§ **INSTRUCTIONS TO FOLLOW**: Filter these entries down to the lines that hold the word "will", and show each of them.
[[ STUDY MATERIAL, beginning ]]
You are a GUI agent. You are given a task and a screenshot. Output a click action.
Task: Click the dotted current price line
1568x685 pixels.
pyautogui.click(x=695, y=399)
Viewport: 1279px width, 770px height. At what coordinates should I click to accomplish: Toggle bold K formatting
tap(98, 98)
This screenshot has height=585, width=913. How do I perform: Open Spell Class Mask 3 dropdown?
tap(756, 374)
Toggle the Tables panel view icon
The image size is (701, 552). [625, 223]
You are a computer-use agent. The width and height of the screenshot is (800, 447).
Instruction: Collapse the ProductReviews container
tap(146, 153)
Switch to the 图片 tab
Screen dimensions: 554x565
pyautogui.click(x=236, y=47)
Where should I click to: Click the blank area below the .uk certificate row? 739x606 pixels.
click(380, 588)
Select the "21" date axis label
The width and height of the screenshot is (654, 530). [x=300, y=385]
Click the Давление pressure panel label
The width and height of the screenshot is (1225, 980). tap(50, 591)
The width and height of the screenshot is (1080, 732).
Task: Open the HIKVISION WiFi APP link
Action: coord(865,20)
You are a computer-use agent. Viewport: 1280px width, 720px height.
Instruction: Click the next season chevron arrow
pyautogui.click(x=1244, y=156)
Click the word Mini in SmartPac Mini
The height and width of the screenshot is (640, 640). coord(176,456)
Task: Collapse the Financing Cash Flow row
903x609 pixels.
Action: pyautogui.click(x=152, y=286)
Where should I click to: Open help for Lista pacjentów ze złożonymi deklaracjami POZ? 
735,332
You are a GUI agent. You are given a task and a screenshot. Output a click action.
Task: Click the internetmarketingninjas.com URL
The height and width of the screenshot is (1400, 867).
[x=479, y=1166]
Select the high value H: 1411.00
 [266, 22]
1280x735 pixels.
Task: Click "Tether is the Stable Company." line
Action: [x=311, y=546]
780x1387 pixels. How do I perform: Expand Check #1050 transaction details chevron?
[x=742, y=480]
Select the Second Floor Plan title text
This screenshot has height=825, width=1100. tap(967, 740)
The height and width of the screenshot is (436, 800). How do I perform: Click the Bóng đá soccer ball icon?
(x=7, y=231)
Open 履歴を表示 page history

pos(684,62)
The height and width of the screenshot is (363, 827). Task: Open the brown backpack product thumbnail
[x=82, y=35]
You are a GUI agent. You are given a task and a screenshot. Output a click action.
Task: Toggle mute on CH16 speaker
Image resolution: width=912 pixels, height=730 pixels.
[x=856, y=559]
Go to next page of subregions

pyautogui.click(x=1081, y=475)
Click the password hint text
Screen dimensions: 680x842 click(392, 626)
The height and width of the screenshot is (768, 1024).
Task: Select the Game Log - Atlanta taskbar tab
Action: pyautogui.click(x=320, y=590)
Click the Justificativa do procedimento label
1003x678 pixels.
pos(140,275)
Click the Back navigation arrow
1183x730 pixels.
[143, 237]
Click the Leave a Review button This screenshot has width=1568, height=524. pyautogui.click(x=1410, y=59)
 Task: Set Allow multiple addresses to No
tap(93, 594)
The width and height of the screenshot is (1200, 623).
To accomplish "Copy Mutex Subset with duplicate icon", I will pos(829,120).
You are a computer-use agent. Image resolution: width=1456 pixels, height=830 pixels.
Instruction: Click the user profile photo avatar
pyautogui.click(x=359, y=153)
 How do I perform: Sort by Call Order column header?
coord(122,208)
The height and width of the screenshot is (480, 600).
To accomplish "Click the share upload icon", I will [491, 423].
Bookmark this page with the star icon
[[ STUDY MATERIAL, end ]]
§ **WRITTEN REPLY**:
To accomplish "Copy Mutex Subset with duplicate icon", I will pos(829,120).
To accomplish "Click the share upload icon", I will [491, 423].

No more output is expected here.